# [Available data]
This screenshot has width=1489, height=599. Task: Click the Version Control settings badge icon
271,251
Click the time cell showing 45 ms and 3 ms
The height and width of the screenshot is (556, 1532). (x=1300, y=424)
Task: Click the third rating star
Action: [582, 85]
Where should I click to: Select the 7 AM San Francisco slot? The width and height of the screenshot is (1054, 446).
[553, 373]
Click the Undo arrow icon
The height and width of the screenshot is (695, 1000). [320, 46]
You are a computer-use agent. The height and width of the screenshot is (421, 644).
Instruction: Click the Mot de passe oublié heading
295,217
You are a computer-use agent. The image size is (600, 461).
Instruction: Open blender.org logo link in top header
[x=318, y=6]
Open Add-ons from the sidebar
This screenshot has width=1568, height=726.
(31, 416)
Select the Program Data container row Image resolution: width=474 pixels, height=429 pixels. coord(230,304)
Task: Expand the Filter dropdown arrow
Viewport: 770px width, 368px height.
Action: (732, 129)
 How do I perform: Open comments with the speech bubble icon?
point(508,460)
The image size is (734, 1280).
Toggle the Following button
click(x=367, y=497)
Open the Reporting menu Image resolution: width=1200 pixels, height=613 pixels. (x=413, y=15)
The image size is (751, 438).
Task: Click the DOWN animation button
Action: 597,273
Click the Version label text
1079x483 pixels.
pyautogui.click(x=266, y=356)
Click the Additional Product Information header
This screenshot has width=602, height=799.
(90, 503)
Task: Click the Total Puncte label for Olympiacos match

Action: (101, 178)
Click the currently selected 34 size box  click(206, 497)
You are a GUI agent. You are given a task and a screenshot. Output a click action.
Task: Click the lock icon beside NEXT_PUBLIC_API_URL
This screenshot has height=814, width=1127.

# [Goal of the exercise]
Transcribe every entry verbatim.

# [Task output]
This screenshot has width=1489, height=599. Task: Click the Version Control settings badge icon
271,251
Click the time cell showing 45 ms and 3 ms
The height and width of the screenshot is (556, 1532). (x=1300, y=424)
Task: Click the third rating star
Action: [582, 85]
Where should I click to: Select the 7 AM San Francisco slot? The width and height of the screenshot is (1054, 446).
[553, 373]
Click the Undo arrow icon
The height and width of the screenshot is (695, 1000). [320, 46]
You are a computer-use agent. The height and width of the screenshot is (421, 644).
Instruction: Click the Mot de passe oublié heading
295,217
You are a computer-use agent. The image size is (600, 461).
Instruction: Open blender.org logo link in top header
[x=318, y=6]
Open Add-ons from the sidebar
This screenshot has width=1568, height=726.
(31, 416)
Select the Program Data container row Image resolution: width=474 pixels, height=429 pixels. coord(230,304)
Task: Expand the Filter dropdown arrow
Viewport: 770px width, 368px height.
Action: (732, 129)
 How do I perform: Open comments with the speech bubble icon?
point(508,460)
The image size is (734, 1280).
Toggle the Following button
click(x=367, y=497)
Open the Reporting menu Image resolution: width=1200 pixels, height=613 pixels. (x=413, y=15)
The image size is (751, 438).
Task: Click the DOWN animation button
Action: 597,273
Click the Version label text
1079x483 pixels.
pyautogui.click(x=266, y=356)
Click the Additional Product Information header
This screenshot has width=602, height=799.
(90, 503)
Task: Click the Total Puncte label for Olympiacos match

Action: (101, 178)
Click the currently selected 34 size box  click(206, 497)
You are a GUI agent. You are given a task and a screenshot. Output a click action.
Task: Click the lock icon beside NEXT_PUBLIC_API_URL
This screenshot has height=814, width=1127.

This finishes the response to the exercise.